Just 12 days ago, Nicolas Almagro had the nerve and the guile to do for Nadal at the Barcelona Open and today he faces Murray (pictured) in the second round of the Mutua Madrid Open. Admittedly, this season has not been Nadal’s best – the clay court swing is a month old and he has yet to get his hands on a piece of silverware. He still had to be beaten, though, and Almagro managed it for the first time in his career and at the 11th time of asking.
“Is a different match for sure to play Andy,” Almagro said. “To play against Rafa is a really, really exciting match but tomorrow will be really different. But if I need to take a surface to play against Andy, I prefer to play on clay and in Spain with all my supporters, with everything here is perfect to play against Andy.”
Murray has prepared long and hard for today. Since playing in the Davis Cup tie in Naples at the beginning of April, he has been training and practising in London, Paris and Valencia to get as much court time on the clay as he can.
“I practised a bit on the clay courts at Wimbledon,” Murray said. “Practised with quite a few of the doubles guys: Ross [Hutchins] and Colin [Fleming]; practised with my brother and Jamie Delgado and John Peers a little bit. Then headed over to Valencia to start practising. I practised with Andujar, Battista, Ferrer a little bit. Donskoy.
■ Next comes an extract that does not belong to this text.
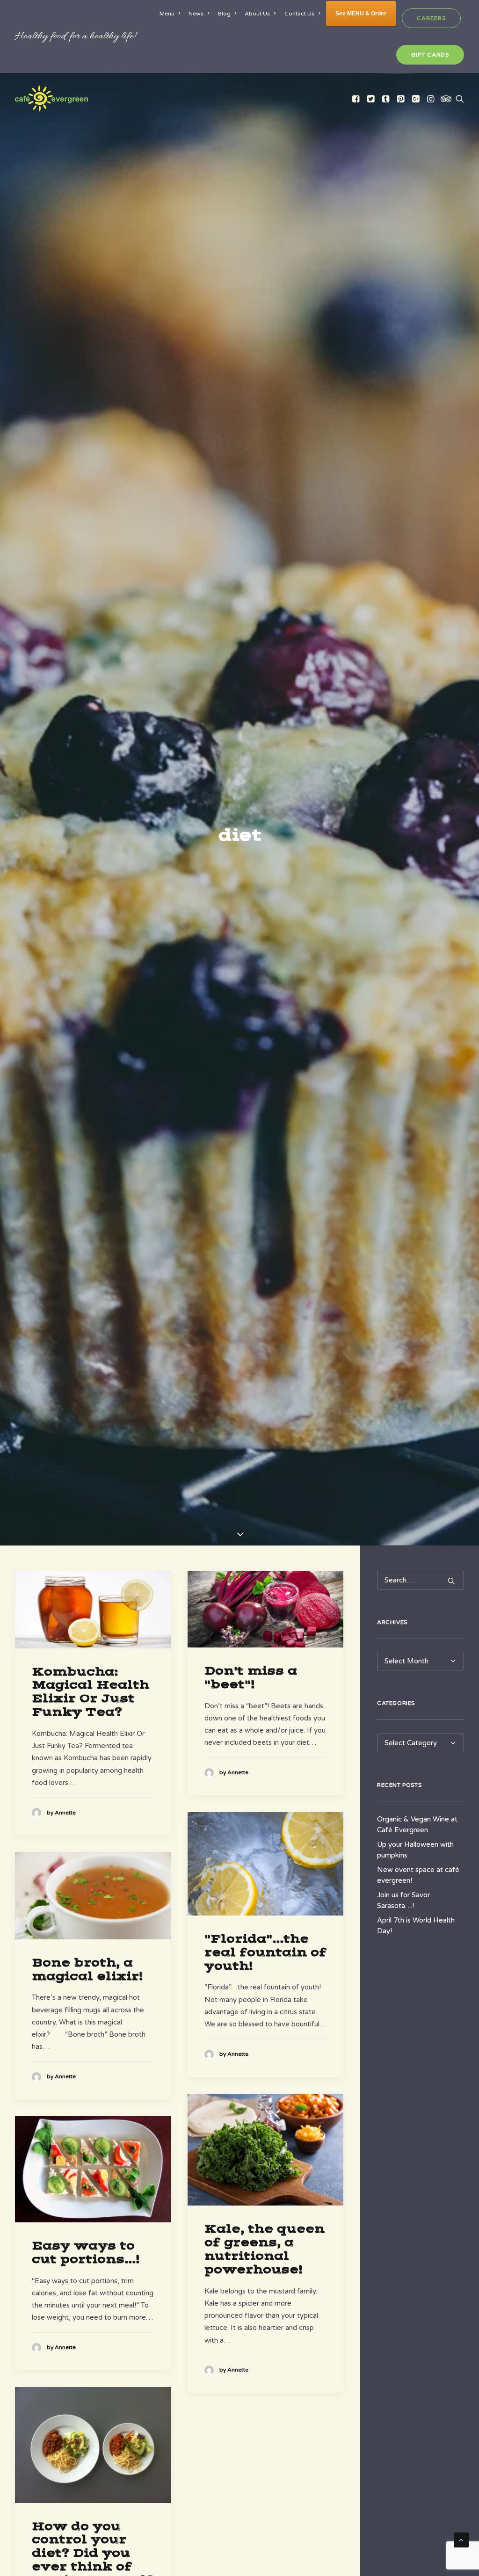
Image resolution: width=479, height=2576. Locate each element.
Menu (167, 13)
So some good guys to practise with there in perfect conditions.”
Almagro needed 11 match points to beat Andrey Golubev 6-3, 6-7, 7-6 yesterday and seemed to struggle with a foot injury. He has only played the Scot four times with his sole win coming on clay at Roland Garros but that was six years ago.
If Murray can push on to the quarter-finals, he will find the draw has opened up invitingly. Roger Federer, his scheduled opponent in the last eight, withdrew yesterday to stay at home with his wife, Mirka, who is due to give birth to their third child. Federer’s place was taken by world No 78 Lukasz Kubot.